If you’re planning a long vacation, check out these Things To Do Before You Leave For A Long Trip post first so you don’t miss anything that could keep your home safe.

For more vacation tips, check out all of our travel posts.

A woman standing in a doorway of a trailer with the words "Things To Do Before You Leave For A Long Trip" digitally written on top.

Years ago, when I was still pretty young, a family down the block went on vacation. It was during the school year and every day, my school bus would drive by and I would watch the newspapers accumulate on the driveway. After a few days, that was a big indication that the house had been vacant for a while.

That’s really unsafe.

One of my parents actually ended up driving down to the house (because the son was good friends with my brother), picking up all the newspapers, and hiding them away so you couldn’t see them from the road. I actually think my parents did this every day until the family came back.

The family should have put their newspaper subscription on hold. People don’t get newspapers delivered in the driveaway any more (our local paper comes with the mail), but there are still a list of things to do before you leave for a long trip to assure that your house is safe.

To help you, we put together this great to-do list to assure you have nothing to worry about when you’re on your next trip.
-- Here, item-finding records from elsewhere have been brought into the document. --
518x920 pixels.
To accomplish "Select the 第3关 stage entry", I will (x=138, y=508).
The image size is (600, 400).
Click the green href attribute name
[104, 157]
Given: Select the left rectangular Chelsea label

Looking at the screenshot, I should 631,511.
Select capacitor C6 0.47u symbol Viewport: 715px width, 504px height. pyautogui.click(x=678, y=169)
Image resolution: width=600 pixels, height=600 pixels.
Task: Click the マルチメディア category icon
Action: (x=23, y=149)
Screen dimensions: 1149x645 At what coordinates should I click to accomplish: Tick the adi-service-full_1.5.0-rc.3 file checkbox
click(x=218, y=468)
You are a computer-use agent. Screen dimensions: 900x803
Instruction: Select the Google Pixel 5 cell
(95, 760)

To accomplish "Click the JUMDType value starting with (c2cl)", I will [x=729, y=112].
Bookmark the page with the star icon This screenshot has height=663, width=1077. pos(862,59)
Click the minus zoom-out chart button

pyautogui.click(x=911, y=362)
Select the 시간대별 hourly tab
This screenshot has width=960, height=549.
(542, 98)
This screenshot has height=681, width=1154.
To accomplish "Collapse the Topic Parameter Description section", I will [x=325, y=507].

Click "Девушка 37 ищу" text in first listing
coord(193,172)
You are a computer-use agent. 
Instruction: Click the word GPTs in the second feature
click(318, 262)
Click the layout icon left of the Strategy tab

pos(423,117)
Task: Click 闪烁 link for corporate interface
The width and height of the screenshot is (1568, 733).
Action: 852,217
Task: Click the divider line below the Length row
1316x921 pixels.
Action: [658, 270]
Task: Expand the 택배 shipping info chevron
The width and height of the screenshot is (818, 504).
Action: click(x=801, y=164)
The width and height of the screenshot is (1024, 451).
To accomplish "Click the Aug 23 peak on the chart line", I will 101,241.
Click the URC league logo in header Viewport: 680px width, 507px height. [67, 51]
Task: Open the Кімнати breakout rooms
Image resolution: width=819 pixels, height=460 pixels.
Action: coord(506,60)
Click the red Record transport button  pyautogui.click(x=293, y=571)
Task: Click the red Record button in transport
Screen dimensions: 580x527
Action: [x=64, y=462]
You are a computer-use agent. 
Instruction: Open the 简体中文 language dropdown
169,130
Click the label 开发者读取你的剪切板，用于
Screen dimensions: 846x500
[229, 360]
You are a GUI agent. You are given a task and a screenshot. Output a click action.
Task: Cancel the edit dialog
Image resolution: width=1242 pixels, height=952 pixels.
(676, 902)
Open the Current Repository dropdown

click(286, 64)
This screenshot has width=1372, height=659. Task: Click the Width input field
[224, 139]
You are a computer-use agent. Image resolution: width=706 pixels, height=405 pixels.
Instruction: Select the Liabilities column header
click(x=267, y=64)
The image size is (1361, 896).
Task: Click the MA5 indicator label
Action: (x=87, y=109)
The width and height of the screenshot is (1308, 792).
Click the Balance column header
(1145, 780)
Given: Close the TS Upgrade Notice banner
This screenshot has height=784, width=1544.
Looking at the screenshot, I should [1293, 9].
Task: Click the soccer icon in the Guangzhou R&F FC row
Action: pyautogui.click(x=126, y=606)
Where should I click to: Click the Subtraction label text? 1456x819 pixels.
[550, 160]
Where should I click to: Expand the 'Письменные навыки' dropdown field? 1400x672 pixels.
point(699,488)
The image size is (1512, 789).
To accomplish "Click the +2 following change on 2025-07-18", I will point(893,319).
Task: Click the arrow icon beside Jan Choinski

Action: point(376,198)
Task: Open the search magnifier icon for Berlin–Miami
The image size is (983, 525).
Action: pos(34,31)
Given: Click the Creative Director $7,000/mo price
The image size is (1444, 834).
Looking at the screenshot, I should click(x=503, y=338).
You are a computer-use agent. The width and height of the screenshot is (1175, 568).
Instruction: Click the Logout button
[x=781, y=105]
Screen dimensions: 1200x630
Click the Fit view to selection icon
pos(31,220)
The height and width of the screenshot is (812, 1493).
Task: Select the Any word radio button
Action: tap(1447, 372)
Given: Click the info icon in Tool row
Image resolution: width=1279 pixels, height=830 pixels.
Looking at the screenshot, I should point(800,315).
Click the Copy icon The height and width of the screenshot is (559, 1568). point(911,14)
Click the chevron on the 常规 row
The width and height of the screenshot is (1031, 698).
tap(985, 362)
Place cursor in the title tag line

A man standing at the Grand Canyon with the words "How To Travel On A Budget" digitally written above him.

If you’re going away for a long time, you’re gonna need to budget. If not, you’ll run out of money before your trip ends. To help, we have a great post about How To Travel On A Budget with a bunch of money saving travel tips.

Things To Do Before You Leave For A Long Trip

Affiliate links are included in this post and Drugstore Divas may make a small commission if you use them.


Put your mail on hold.

When we used to go away to Florida for Christmas break, my favorite thing to come back to was a huge pile of mail. It would be awful when my parents would put the mail on hold and then we arrived home on a Sunday. It was a whole extra day to wait.

The post office will hang on to your mail when you’re gone and the mail carrier may even deliver it to you when you get back, depending on how much mail has accumulated. You also have the option to go and pick it up, which is what I always wanted to do. Now, as an adult, I’d rather just have it delivered.

Whatever you choose, having the mail stopped makes more sense than having it accumulate in your mailbox or asking a neighbor to get your mail while you’re gone.

A girl with Tug The Super Hero Dog.

Find a place to board your animals.

Chances are your vacation plans don’t include Fido. And that’s okay. You need a break from walking him a few times a day. That doesn’t mean he needs a break from being walked, though.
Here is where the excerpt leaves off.